Kilbirnie / North Ayrshire, Uncategorized

The need for Myth in Scotland´s Story of Independence

As we know, all good movements cannot simply be literal with facts and figures, we need a myth or a tale to reflect on what is happening to us. The Story of Scotland is no exception.

Daily we see words cast around between Westminster and Holyrood about facts figures, some hopeful others not. We seem to have lost the ability to tell our story in a wider way, a way which explains what is happening in the lives of the people. Today people laugh at stories but acknowledge there is power to change hearts and minds.

In Dublin, they used a statue representing the Children of Lir – an old Irish story of Children turned to swans by a wicked old witch and subsequently a poem was written to accompany this statue in the Garden of Remembrance by Parnell Square:

“We Saw A Vision”

In the darkness of despair we saw a vision,

We lit the light of hope and it was not extinguished.

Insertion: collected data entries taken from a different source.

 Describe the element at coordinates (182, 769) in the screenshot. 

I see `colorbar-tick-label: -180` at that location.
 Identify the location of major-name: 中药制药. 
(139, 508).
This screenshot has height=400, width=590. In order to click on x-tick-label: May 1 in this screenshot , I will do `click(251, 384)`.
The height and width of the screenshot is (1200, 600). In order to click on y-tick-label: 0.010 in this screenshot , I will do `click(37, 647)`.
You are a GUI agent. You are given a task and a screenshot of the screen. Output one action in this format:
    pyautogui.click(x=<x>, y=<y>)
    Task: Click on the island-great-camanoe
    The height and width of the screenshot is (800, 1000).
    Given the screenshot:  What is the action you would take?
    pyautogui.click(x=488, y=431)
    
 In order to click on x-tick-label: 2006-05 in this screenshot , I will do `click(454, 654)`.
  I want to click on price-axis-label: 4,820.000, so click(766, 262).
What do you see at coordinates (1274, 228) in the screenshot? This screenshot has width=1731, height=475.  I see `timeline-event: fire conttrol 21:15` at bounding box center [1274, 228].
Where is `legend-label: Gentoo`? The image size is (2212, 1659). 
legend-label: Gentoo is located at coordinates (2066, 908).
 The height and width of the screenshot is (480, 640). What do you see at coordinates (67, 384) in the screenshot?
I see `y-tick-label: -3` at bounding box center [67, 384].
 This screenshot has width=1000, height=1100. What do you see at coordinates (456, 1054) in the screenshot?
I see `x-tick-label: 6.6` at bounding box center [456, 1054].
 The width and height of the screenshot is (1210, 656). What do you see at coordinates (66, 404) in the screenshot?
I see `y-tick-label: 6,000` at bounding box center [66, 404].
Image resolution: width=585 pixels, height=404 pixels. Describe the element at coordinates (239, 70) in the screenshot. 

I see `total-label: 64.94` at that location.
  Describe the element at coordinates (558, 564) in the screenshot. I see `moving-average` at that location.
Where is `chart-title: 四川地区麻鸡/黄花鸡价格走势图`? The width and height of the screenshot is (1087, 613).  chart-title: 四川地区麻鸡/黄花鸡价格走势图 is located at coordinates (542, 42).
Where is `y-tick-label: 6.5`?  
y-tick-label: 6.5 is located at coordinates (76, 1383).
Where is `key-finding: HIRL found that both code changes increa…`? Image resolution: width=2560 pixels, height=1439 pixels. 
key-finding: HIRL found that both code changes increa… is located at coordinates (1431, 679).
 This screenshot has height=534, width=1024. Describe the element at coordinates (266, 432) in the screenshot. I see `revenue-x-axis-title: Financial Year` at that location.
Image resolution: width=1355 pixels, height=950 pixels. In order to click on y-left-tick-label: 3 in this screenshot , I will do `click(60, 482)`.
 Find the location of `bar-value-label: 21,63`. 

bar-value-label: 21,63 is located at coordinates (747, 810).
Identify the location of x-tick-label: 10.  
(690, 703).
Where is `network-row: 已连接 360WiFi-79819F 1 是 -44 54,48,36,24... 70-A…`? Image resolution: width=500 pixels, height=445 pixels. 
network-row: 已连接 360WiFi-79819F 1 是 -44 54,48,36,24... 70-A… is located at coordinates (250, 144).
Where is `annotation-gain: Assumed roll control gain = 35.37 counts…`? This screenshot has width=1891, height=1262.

In the desert of discouragement we saw a vision.

We planted the tree of valour and it blossomed.

In the winter of bondage we saw a vision.

We melted the snow of lethargy and the river of resurrection flowed from it.

We sent our vision aswim like a swan on the river. The vision became a reality.

Winter became summer. Bondage became freedom and this we left to you as your inheritance.

O generations of freedom remember us, the generations of the vision


It got me thinking if the Scottish Parliament will ever embrace our story, what that would look like and what Myth from our past will we connect with. Perhaps Robert The Bruce and the Spider or the Nine Maidens of Dundee who were all martyred by an evil dragon and finally slain by the hero “Martin”. (The dragon of course being Westminster)

It is sad that Religion has tried to stamp out mythology with a rather fierce literal interpretation of the Bible in the North and West of the Country. I rather fear that Art itself is something Scotland has yet to become once again comfortable with.

After years of grey buildings, designed to dampen our senses. I sincerely hope they find their way with a narrative, if Jews and Black People can adopt “Let my People Go” as a song (originally from the Bible Exodus 5:1) then surely so can we.

Or perhaps its time for a new myth, one that we can write to explain all that happened in the run up to our “freedom”.